Collected data entries:
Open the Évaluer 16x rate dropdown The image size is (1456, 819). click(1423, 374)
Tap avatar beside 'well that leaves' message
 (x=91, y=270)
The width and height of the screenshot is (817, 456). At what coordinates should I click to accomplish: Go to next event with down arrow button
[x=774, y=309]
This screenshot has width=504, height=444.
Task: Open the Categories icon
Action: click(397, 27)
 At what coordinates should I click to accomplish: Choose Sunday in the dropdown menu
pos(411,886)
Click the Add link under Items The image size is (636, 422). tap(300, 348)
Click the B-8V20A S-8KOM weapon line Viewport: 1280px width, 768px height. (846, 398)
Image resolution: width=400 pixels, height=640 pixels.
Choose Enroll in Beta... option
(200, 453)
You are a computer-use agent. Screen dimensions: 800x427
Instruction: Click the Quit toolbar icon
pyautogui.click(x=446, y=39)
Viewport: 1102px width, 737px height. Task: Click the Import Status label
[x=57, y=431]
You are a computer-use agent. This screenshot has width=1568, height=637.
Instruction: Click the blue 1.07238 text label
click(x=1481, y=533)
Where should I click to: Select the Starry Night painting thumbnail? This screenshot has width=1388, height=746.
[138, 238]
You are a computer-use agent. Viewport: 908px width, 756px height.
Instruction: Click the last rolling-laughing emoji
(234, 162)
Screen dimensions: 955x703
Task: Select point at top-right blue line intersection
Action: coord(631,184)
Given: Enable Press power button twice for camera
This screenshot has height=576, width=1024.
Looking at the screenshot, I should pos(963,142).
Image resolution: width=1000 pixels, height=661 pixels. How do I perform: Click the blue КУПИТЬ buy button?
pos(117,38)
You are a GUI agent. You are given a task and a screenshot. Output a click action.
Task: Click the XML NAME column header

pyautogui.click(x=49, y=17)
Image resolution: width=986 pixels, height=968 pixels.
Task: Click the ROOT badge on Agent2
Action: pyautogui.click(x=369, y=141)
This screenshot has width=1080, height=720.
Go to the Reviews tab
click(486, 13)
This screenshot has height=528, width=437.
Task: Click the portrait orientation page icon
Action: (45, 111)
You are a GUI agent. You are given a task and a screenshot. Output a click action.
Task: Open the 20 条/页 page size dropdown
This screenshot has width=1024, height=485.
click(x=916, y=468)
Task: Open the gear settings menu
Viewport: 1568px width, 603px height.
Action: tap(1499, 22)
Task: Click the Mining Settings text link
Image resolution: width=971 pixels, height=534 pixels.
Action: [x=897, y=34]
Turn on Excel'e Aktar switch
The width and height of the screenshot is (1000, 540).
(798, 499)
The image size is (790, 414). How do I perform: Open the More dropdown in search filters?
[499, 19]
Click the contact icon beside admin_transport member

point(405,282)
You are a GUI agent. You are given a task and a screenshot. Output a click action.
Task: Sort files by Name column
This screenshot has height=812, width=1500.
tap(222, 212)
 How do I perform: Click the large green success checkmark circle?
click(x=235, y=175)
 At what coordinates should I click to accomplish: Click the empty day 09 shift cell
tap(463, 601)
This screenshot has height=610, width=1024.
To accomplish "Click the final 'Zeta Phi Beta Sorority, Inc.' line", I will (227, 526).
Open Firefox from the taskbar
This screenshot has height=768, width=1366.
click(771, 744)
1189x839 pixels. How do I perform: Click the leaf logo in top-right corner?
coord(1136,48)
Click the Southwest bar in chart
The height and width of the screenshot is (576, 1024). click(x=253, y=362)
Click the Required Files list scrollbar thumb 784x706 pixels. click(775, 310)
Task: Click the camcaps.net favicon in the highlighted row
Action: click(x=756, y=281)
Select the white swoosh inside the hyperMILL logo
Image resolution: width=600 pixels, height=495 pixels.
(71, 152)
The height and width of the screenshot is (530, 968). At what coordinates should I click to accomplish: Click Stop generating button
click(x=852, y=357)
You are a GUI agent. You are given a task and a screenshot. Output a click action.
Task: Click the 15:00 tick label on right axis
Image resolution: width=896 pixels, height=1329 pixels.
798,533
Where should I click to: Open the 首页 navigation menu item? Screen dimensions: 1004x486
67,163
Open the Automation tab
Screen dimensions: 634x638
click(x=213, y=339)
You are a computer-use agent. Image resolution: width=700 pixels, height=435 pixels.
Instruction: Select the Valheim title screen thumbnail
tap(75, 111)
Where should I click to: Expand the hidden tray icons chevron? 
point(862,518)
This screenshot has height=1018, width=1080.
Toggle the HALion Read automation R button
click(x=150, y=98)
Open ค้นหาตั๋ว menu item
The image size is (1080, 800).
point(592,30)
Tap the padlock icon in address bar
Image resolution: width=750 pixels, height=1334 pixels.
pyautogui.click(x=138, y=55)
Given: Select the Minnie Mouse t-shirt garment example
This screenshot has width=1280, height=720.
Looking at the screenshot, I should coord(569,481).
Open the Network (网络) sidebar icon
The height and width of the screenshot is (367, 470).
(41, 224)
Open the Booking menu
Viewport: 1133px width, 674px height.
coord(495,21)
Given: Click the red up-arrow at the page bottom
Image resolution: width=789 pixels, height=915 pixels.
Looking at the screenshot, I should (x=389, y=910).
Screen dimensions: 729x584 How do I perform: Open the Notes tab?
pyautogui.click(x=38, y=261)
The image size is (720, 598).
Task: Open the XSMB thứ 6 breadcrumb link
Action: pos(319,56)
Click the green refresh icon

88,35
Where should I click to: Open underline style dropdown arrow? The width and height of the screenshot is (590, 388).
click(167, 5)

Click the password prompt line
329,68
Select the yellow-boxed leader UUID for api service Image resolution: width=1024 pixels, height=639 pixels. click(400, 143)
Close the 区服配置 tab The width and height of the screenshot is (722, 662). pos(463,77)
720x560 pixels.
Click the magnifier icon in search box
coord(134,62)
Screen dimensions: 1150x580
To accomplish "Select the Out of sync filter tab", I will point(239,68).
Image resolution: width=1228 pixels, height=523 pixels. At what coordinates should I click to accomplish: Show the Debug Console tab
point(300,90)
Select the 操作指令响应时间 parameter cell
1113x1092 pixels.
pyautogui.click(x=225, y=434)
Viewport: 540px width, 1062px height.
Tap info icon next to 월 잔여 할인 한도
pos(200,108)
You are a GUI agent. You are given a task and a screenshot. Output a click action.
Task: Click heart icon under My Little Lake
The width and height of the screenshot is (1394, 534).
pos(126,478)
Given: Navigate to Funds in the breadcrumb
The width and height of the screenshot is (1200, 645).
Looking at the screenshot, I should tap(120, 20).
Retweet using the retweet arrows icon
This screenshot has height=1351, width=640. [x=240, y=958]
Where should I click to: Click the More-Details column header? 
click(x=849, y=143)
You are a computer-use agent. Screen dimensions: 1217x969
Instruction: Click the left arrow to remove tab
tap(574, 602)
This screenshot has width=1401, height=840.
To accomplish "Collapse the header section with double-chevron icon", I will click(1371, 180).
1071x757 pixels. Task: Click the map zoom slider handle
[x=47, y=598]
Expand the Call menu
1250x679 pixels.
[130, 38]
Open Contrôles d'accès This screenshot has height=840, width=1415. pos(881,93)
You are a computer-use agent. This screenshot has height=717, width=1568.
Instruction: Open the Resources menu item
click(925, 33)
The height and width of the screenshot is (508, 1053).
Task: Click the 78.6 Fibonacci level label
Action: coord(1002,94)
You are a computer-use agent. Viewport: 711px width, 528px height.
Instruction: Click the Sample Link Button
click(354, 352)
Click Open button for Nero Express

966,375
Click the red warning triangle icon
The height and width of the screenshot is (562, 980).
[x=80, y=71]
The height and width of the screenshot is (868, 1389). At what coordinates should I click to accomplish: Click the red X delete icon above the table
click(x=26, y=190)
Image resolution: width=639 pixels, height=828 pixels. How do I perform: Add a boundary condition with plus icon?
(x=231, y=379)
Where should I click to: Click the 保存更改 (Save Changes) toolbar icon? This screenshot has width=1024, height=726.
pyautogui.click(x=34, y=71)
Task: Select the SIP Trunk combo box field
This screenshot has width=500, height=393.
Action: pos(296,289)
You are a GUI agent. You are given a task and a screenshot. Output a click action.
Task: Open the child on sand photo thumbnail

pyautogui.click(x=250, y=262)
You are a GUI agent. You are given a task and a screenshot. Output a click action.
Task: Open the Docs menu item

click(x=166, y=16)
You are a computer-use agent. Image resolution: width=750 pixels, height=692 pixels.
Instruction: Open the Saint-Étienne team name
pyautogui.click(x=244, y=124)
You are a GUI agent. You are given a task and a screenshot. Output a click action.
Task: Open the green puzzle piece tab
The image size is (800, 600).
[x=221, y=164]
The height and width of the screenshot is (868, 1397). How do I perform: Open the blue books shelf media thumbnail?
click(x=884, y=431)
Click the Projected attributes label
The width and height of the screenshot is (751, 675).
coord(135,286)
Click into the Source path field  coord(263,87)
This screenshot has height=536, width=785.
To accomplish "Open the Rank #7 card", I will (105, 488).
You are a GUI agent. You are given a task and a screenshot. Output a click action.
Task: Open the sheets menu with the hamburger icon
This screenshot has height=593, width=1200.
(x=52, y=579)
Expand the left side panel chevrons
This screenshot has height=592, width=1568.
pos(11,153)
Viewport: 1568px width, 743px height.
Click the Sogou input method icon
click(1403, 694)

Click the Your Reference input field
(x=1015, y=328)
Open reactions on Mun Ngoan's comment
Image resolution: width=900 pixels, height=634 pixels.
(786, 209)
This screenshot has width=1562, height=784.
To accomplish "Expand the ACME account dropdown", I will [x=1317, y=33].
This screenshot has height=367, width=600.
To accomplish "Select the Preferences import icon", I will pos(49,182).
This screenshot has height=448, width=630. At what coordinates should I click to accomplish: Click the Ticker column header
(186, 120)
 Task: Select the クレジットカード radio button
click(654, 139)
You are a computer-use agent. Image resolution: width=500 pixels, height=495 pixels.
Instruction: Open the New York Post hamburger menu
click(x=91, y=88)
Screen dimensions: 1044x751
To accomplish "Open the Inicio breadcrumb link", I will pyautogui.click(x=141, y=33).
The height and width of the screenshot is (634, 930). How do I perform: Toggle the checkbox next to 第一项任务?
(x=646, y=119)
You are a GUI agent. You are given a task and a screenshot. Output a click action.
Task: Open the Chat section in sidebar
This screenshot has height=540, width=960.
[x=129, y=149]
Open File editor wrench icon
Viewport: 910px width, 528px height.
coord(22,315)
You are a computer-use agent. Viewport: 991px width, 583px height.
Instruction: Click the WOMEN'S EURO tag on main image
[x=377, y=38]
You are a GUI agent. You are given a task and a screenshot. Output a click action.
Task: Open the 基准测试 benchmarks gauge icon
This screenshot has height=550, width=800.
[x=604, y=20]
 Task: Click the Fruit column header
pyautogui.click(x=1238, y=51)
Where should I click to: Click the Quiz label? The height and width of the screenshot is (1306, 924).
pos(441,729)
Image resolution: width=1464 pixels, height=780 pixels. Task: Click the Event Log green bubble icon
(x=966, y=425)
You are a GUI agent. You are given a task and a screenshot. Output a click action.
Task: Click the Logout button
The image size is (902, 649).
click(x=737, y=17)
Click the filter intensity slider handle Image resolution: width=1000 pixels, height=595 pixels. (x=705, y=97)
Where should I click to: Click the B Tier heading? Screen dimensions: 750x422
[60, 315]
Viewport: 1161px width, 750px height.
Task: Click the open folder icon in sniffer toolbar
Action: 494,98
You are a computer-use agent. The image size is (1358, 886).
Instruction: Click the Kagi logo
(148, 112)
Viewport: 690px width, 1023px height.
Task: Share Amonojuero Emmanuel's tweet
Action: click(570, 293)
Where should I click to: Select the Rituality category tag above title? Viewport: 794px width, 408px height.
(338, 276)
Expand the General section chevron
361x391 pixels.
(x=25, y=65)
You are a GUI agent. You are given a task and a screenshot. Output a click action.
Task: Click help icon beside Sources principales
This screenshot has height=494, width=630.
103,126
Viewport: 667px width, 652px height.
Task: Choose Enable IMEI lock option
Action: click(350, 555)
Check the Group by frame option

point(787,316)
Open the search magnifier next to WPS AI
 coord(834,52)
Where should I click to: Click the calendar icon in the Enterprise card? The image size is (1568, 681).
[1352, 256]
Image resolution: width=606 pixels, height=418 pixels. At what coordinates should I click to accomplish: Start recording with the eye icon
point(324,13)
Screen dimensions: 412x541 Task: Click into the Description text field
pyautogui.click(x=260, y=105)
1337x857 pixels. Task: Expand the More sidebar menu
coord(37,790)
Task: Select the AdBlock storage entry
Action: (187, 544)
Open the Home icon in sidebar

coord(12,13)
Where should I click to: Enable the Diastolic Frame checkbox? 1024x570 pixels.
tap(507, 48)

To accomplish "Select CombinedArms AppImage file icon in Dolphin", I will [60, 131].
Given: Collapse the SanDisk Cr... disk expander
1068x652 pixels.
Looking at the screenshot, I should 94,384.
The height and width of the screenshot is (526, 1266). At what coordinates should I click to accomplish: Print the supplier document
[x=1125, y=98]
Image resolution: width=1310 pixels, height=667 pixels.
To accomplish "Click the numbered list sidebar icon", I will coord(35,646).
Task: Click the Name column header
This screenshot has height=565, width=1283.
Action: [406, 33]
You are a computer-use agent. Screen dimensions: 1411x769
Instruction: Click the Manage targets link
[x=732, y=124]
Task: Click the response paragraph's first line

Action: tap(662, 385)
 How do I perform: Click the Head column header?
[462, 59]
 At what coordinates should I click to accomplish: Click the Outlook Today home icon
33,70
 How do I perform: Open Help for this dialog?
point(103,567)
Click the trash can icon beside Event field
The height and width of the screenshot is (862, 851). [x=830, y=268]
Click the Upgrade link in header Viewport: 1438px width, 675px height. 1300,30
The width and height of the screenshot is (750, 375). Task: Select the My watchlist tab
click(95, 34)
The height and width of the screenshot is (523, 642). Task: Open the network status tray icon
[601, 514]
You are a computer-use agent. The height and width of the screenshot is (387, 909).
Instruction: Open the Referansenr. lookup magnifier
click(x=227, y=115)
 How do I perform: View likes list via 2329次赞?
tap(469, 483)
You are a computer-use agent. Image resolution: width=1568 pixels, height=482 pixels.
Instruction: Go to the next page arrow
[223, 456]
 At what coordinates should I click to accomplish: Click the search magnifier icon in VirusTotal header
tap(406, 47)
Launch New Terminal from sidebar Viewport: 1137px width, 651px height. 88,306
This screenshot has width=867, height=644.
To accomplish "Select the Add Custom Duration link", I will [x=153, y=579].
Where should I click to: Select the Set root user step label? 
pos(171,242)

The problem: Look through the lines above and collect those with the word "Collapse".

Reply to the task:
To accomplish "Collapse the header section with double-chevron icon", I will click(1371, 180).
Given: Collapse the SanDisk Cr... disk expander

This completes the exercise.